I dubbi. Il giorno dopo, in Calabria, arrivano i genitori del calciatore: a loro verrà consegnato il corpo di Denis, senza che sia stata fatta l’autopsia. Al padre, che chiama in ospedale per sapere dove sono finiti i vestiti del figlio un infermiere risponde: “Sono in un sacco da portare all’inceneritore”. Papà Bergamini chiese per favore di trattenere i vestiti che andrà lui stesso a ritirare, ma lo stesso interlocutore cambia versione e risponde: “No, no mi sono sbagliato i vestiti non ci sono, non ci sono”. Bergamini padre minaccia l’intervento dei carabinieri, ma ciò non porterà a nulla. Molti anni dopo viene fuori un’intervista a Michele Padovano che racconta che sul pullman del Cosenza i giocatori tiravano a sorte per chi dovesse avere i vestiti dello sfortunato centrocampista emiliano.
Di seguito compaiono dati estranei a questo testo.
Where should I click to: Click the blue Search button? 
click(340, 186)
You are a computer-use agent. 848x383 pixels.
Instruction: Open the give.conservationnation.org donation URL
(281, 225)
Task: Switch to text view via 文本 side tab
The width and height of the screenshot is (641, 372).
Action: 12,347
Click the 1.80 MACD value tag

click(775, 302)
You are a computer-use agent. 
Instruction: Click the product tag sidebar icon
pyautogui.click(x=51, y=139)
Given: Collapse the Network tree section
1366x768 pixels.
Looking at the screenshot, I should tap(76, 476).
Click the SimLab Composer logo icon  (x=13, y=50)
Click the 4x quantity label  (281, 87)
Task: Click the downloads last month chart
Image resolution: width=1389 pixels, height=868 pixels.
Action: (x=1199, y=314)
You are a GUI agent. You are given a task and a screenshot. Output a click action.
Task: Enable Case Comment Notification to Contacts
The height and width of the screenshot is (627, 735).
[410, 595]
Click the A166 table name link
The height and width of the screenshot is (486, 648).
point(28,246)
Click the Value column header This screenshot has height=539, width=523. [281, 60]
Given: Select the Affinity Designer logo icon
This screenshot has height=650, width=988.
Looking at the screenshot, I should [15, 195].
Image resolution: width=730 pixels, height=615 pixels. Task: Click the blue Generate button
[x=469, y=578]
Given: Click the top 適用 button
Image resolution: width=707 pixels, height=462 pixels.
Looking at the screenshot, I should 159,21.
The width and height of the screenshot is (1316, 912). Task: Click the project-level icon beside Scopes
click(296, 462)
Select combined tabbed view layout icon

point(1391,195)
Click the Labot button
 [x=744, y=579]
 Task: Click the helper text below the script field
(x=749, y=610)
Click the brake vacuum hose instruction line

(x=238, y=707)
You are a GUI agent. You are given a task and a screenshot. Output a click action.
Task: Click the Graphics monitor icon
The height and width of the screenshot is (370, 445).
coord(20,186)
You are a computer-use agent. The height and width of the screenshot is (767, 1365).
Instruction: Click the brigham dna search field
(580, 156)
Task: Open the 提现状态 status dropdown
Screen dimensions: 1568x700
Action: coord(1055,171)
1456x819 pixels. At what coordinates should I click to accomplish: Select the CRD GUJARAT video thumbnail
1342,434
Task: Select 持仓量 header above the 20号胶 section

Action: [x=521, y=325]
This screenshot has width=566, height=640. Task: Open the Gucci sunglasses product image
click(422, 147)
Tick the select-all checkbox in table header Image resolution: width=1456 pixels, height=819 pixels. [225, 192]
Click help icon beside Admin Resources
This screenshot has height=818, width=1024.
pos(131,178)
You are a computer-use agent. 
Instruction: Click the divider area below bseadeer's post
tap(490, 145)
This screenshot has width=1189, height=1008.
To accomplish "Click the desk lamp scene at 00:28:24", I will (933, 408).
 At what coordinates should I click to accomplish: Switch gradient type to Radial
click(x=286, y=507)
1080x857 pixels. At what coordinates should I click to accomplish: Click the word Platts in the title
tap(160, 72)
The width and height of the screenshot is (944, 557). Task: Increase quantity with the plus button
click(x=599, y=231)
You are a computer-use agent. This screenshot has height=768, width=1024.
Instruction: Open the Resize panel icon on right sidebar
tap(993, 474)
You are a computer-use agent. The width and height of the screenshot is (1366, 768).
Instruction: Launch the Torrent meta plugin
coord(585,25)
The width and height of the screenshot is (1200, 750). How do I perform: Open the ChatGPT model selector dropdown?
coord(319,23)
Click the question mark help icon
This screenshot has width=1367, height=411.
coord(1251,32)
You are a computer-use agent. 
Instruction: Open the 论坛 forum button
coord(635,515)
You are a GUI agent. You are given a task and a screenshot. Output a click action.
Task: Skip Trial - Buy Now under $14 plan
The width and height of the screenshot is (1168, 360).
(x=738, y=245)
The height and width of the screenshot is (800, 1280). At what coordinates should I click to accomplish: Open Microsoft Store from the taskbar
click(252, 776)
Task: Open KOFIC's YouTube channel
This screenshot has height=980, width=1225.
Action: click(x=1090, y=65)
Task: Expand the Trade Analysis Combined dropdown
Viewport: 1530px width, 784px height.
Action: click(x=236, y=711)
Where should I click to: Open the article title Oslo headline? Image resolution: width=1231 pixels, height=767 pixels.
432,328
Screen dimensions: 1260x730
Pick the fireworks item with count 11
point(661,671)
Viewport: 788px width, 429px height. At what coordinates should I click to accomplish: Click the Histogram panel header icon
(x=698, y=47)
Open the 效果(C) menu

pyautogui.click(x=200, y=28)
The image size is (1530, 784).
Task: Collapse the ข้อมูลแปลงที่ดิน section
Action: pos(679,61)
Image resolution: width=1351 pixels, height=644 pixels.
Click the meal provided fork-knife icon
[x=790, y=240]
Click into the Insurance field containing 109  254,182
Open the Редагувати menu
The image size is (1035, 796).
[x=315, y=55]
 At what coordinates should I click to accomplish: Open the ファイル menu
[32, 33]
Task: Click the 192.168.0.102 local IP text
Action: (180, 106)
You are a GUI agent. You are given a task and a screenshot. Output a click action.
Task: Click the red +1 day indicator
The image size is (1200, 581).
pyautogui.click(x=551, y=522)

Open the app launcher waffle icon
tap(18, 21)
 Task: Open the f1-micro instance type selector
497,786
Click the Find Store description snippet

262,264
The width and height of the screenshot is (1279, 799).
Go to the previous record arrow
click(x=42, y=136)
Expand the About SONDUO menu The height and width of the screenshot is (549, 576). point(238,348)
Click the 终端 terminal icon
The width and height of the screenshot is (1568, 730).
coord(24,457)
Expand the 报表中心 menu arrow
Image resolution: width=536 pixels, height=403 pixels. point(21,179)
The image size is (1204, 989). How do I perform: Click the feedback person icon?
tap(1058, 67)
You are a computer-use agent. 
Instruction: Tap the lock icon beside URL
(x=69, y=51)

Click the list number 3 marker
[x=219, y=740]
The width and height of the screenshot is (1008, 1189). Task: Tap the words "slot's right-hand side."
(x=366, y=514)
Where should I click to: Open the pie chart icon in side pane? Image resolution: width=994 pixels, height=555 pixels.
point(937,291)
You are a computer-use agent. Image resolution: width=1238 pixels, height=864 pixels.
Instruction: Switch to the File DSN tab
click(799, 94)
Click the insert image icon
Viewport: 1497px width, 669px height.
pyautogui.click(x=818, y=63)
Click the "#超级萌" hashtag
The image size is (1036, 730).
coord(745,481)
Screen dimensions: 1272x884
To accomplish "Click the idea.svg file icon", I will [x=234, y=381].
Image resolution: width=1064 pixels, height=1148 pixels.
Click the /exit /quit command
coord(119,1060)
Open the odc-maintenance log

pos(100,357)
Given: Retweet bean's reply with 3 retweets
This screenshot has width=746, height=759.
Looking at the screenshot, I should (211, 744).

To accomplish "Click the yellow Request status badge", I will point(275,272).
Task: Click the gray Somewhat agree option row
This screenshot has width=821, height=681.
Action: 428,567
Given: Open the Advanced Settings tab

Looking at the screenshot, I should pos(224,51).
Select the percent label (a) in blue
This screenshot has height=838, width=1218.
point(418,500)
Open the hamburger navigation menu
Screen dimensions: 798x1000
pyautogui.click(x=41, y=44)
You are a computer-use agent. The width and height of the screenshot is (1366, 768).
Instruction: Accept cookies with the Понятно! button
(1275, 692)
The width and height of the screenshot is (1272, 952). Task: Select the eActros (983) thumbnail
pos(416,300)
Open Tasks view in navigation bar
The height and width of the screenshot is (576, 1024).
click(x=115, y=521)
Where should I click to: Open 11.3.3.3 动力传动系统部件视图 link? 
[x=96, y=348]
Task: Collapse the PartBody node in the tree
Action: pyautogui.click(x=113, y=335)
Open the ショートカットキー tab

Il mistero- Le indagini, infatti, ben presto – e sarebbe utile capire il motivo ancora oggi, chi è perché ha avuto interesse ad insabbiare la verità per 35 anni– sono state archiviate dalla magistratura come suicidio. Per chi come il cronista ha avuto la possibilità di leggere gli atti, si è reso subito conto da subito che i conti non tornavano. Il primo a non essere convinto di ciò era proprio papà Bergamini. E anche la dinamica dell’incidente non convinceva per niente: “Mi vogliono far credere che mio figlio è finito sotto un camion 4 assi, carico di 138 quintali di arance, trascinato per ben 64 metri e il suo corpo è rimasto intatto? Non è possibile. Come non è possibile che dopo l’incidente il suo orologio continuasse a funzionare” disse il papa dell’ex centrocampista del Cosenza. Ma la cosa che preoccupava di più sono le inesattezze nei racconti della ragazza, l’unica a sapere esattamente come sono andati i fatti. Ma c’è dell’altro: il camion che ha investito Denis è sparito nel nulla, non era stato neanche sequestrato. Grottesca è, poi, la dichiarazione dell’autista: “Dopo aver sentito il botto e camminato per circa 50 metri, ho fatto marcia indietro per vedere cosa era successo”. Quindi, dato che il corpo del ragazzo, come si evinceva dal rapporto dei carabinieri, era stato trovato davanti al camion, lo stesso mezzo è passato per ben due volte sul corpo del giocatore. Ma anche qui l’autopsia, effettuata dopo oltre due mesi dalla morte a seguito delle tante richieste dei familiari, dava ragione alla famiglia dello sfortunato giocatore: “La morte è avvenuta per dissanguamento della vena aorta. Segni di graffi o di schiacciamento e di ossa rotte nel cadavere non ne risultano”. Praticamente impossibile, vista la descrizione dell’incidente. Ma Domizio Bergamini aveva rivelato, allora, un particolare importante: “Due poliziotti della questura di Cosenza mi dissero che mio figlio fu ucciso, ma che purtroppo non si poteva fare niente, perché qualcuno aveva corrotto chi sapeva, comprando perfino i banchi dei tribunali”. Ma questi due poliziotti, non sono più alla questura di Cosenza, erano stati trasferiti altrove con altri incarichi, perché si erano spinti troppo oltre il limite per cercare la verità. Una verità forse scomoda che interessava a pochi, fino al 2021 quando l’allora Procuratore Capo di Castrovillari Eugenio Facciolla non riaprì il caso che si è concluso con la storica sentenza di oggi.